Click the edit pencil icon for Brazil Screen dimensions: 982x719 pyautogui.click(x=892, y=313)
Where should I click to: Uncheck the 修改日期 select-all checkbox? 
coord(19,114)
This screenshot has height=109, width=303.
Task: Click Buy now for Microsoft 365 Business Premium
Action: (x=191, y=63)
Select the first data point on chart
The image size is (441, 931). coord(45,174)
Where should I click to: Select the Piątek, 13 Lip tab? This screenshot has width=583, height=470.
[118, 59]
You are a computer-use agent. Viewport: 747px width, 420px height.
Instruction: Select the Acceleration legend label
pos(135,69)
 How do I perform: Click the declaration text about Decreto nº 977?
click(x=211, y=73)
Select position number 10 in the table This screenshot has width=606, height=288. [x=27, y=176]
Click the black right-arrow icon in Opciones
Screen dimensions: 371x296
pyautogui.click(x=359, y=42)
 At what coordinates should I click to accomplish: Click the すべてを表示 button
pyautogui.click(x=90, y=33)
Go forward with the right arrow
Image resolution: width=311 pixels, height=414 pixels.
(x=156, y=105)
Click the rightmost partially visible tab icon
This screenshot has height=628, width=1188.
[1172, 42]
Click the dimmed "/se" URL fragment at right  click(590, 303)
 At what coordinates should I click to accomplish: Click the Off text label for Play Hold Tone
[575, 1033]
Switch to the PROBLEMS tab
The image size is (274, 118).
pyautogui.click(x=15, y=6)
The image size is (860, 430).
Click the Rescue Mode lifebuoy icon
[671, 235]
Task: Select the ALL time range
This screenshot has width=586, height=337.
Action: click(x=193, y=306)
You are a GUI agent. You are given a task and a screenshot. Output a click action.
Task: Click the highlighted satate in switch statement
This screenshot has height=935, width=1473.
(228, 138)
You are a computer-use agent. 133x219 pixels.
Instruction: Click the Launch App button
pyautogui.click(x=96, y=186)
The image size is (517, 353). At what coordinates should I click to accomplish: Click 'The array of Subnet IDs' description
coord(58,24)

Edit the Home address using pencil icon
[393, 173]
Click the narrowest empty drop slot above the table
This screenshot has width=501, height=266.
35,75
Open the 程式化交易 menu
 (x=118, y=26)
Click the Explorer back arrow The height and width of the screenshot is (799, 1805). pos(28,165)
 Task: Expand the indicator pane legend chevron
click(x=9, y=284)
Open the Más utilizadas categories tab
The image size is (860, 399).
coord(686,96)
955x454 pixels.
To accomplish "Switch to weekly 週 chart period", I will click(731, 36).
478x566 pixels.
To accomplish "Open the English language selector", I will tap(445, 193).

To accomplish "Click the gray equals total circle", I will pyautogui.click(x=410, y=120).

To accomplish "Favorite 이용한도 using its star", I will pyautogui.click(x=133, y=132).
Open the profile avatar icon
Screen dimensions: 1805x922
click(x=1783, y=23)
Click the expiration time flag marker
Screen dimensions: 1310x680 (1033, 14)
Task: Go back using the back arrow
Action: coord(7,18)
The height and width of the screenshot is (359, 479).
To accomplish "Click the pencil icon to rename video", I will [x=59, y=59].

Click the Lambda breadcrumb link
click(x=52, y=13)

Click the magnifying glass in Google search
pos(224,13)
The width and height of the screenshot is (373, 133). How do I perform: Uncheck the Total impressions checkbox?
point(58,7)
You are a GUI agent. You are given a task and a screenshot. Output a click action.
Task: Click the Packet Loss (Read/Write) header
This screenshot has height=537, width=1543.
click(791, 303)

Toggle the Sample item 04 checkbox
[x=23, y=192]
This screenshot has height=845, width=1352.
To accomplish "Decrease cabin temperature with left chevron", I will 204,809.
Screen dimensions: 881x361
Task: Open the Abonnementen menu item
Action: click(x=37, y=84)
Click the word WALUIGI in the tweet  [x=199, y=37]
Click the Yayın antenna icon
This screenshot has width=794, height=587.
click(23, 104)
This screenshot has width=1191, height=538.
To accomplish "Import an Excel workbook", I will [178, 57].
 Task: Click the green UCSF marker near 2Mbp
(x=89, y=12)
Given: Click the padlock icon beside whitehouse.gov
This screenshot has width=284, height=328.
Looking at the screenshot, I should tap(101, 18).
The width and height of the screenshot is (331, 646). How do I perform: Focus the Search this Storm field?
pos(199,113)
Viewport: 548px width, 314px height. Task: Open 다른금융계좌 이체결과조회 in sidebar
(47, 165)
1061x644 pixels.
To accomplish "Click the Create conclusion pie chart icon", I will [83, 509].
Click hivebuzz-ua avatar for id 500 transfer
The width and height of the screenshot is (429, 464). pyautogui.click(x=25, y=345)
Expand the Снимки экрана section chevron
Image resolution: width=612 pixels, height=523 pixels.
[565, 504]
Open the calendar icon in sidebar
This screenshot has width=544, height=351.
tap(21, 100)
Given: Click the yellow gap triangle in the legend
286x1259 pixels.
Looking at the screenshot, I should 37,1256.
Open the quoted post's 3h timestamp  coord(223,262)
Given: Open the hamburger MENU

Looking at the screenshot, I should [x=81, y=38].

Try it. Repeat, character for character, the lines of the material above from the line with "Click the Rescue Mode lifebuoy icon" through the line with "Click the Explorer".

Your response.
Click the Rescue Mode lifebuoy icon
[671, 235]
Task: Select the ALL time range
This screenshot has width=586, height=337.
Action: click(x=193, y=306)
You are a GUI agent. You are given a task and a screenshot. Output a click action.
Task: Click the highlighted satate in switch statement
This screenshot has height=935, width=1473.
(228, 138)
You are a computer-use agent. 133x219 pixels.
Instruction: Click the Launch App button
pyautogui.click(x=96, y=186)
The image size is (517, 353). At what coordinates should I click to accomplish: Click 'The array of Subnet IDs' description
coord(58,24)

Edit the Home address using pencil icon
[393, 173]
Click the narrowest empty drop slot above the table
This screenshot has width=501, height=266.
35,75
Open the 程式化交易 menu
 (x=118, y=26)
Click the Explorer back arrow The height and width of the screenshot is (799, 1805). pos(28,165)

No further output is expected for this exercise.